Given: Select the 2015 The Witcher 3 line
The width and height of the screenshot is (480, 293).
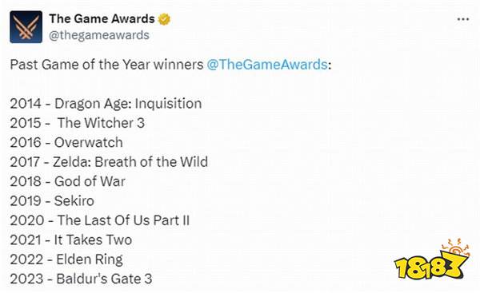Looking at the screenshot, I should 78,123.
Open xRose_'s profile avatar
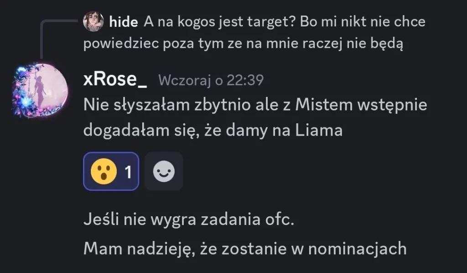The width and height of the screenshot is (467, 273). point(41,89)
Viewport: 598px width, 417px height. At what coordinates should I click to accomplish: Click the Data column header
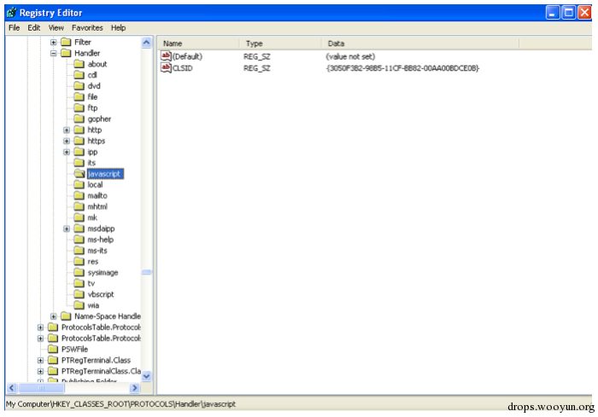coord(420,43)
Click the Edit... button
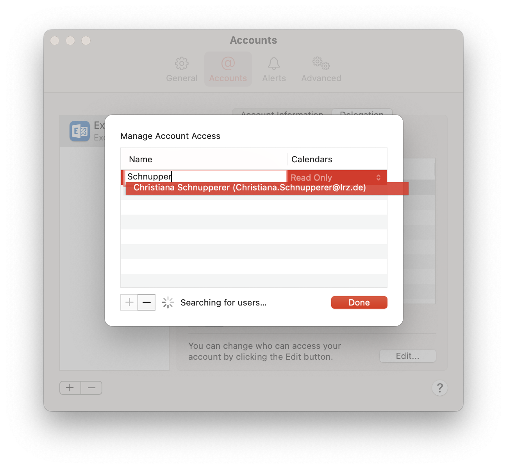The image size is (507, 469). (x=408, y=356)
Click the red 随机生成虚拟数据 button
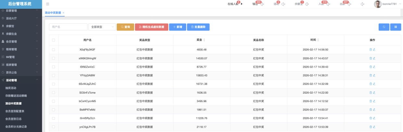 click(x=151, y=27)
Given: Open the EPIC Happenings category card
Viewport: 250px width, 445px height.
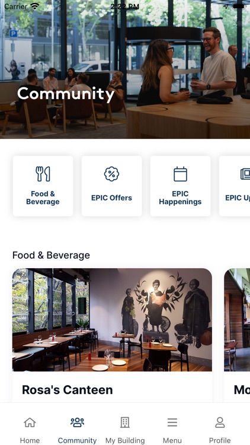Looking at the screenshot, I should pyautogui.click(x=180, y=186).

WORK ORDER> Output all of the listing above, exactly as given, but without its pictures.

WRITTEN ANSWER>
Given: Select the 2015 The Witcher 3 line
The width and height of the screenshot is (480, 293).
Looking at the screenshot, I should 78,123.
Open xRose_'s profile avatar
The width and height of the screenshot is (467, 273). point(41,89)
Viewport: 598px width, 417px height. At what coordinates should I click to accomplish: Click the Data column header
coord(420,43)
Click the Edit... button
The image size is (507, 469). (x=408, y=356)
Click the red 随机生成虚拟数据 button
 click(x=151, y=27)
Given: Open the EPIC Happenings category card
Viewport: 250px width, 445px height.
Looking at the screenshot, I should pyautogui.click(x=180, y=186).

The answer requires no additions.